Many more remain undiagnosed and it is estimated that another five million South Africans have ‘prediabetes’ – a condition that leads to diabetes where insulin resistance causes blood sugar levels to rise above normal.

A sugar problem or an insulin problem?

In my opinion, diabetes is more a condition of insulin dysfunction, rather than a sugar imbalance.

In normal, healthy individuals, the pancreas releases the powerful hormone Insulin, which converts glucose into the fuel needed by every cell in the body.

The problem arises when insulin either becomes resistant (Type 2 diabetes), or fails entirely to be produced by the pancreatic cells (Type 1 diabetes).

As a result, glucose levels rise in the blood stream and can have detrimental effects if poorly managed or detected very late in the disease process.
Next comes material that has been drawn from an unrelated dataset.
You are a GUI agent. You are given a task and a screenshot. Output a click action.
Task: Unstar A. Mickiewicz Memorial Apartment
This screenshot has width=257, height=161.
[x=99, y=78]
Gestational diabetes may also occur in women during pregnancy due to hormonal changes, genetics, and lifestyle factors.

Recognise risk factors and symptoms

The key to prevention lies in identifying the top risk factors which include being overweight or obese, older than age 45, excess fat around the waist, family history of diabetes, low HDL (good) cholesterol, high triglyceride levels, high blood pressure, impaired glucose tolerance, and polycystic ovarian syndrome.

Symptoms to watch out for are persistent fatigue, excessive thirst or hunger, weight fluctuations, blurred vision and frequent urination.

Getting your blood glucose and insulin tested annually is a great first step under these circumstances.

Lifestyle Factors and “Diabesity”

The International Diabetes Federation (IDF) predicts that diabetes cases in Africa will double by 2030!

There are currently 14 million diabetics in Africa and the main causes for this increase are urbanisation and obesity.

Adopting a Westernised diet high in sugar, fats and processed foods, along with little to no exercise, are major contributors.

In fact, this link is so strong according to researchers, that a new term ‘diabesity’ has been coined.

An article in the journal Diabetologia highlights the impact of sugary soft drinks, and reports that drinking just one can of soda per day raises diabetes risk by 22%!

Diabetes can be prevented and treated effectively and should not be an obstacle to realising your dreams and ambitions – just ask famous diabetics Halle Barry, Sharon Stone or Olympic medalist, Sir Steven Redgrave!